Context - https://marketplace.squiz.net/extensions/asset-version-history
Firstly, thanks for Squiz for publishing the new versioning extension on marketplace so we can take it for a test toast before getting it installed in production. It makes all the difference in easing adoption. I’ve given it a whirl on a test instance and cobbled together some notes and requests, most of which I’m sure the devs have already thought of.
No pagination
Presumably just because this is a bit MVP, there’s no way to get history records past the first page.
Serialised attributes not stored
Serialised attributes (like questions on form assets) don’t appear to be captured in the history JSON.
Suggestion - API field formats
The API behind the Version History screen would be useful to consume programmatically at times, but some of the response fields are already formatted for display (version_date & status).
/__avh/versionList/49
"versions" : [
{
"version_date" : "Feb 20th 2020 - 02:42am",
"status_icon" : "<span title=\"Live\" class=\"sq-status-square sq-status-16\"></span>",
"user_name" : "Root User",
"version" : "0.2.1"
},
It would be handy for date to be ISO8601 or similar, and for the status to be sent as the code rather than html.

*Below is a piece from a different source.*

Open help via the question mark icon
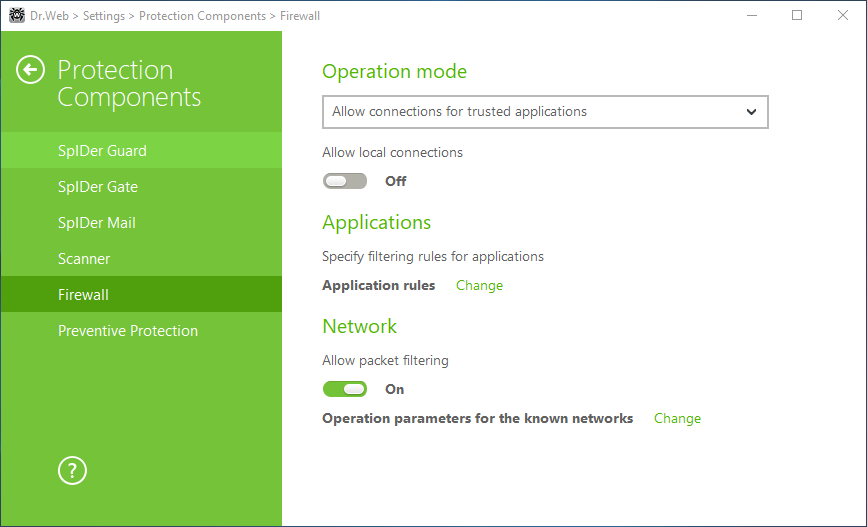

Request - Exempt asset types
It would be very useful to be able to (either by default, or opt-in) exempt form submissions from the version history system. Form submissions contents generally don’t change after initial creation, and can be very sensitive in nature. You don’t want to have to sanitise the version history to remove things like that, and I suspect that for most use cases submissions would be out of scope for version concerns (because they’re not content)
Request - add URLs to version_data
Currently the web paths for an asset are stored with each version, but not the full URLs. Technically this information should be findable from the links (with effort), but it would be useful to store an extra copy of this info with each version_data.
Content Template compatibility
Currently when you update a page it stores a copy of each container’s “contents” against that page, but it doesn’t store the MD fields for any CCT which is attached those containers. I think that the page should either store neither (because that information is stored in the version history of the container assets) or it should have the MD fields as well to get a complete picture.
Storage requirements and performance?
My main concern is with how much data is going to end up in this table and what that means for performance and the recommended frequency of truncation.
Considering an example of a page with a big container (say 100kB of html) and a small container
going through the hypothetical changes
- Change to Safe Edit
- Edit Small Container
- Apply for Approval
- Approve & Make Live
After that process, which didn’t change the big container at all, sq_ast_vers_history will contain another 7 copies of the big container’s content. By comparison, rollback and sq_internal_msg would not have created any new copies. For large pages (and we have some blobs of HTML approaching 1MB) this might be significant.
I don’t know for sure this is a big problem, but as users we would always want to keep as much history as possible in this table. If it’s significantly over-storing that may impact how much we can safely keep.
This could be partially mitigated by not duplicating container detail on page assets - instead version_data could store the container IDs and the Version HIstory screen could query for the version_data stored against those containers with the same correlation_id. That approach would bring the above example from 7 down to 3 (just the status changes) and would also fix the content template compatibility (above).
Suggestion - correlation_id added to sq_internal_msg?
I was thinking that since sq_ast_vers_history doesn’t capture the detail of “what changed?” we will want to keep using the existing logs for some purposes (probably with attributes.fulllog.scalar blacklisted). It would be helpful for using the two in concert if sq_internal_msg rows had the same correlation_id as sq_ast_vers_history. We’d also need a way to query sq_ast_vers_history by correlation_id to make use of it.
Request - Access the history of assets no longer in the system
One of the issues with the existing logs is there is no way to access information for assets that have been deleted from the system. It would be very useful to have a method of accessing this data for arbitrary AssetIDs. Obviously there are permission issues, so maybe this would need to be System Administrators only.
Contexts compatibility
Version history doesn’t seem to play nicely with Contexts (although it’s pretty fine with Variations). I don’t use contexts so it’s not pressing for me, just something I noticed.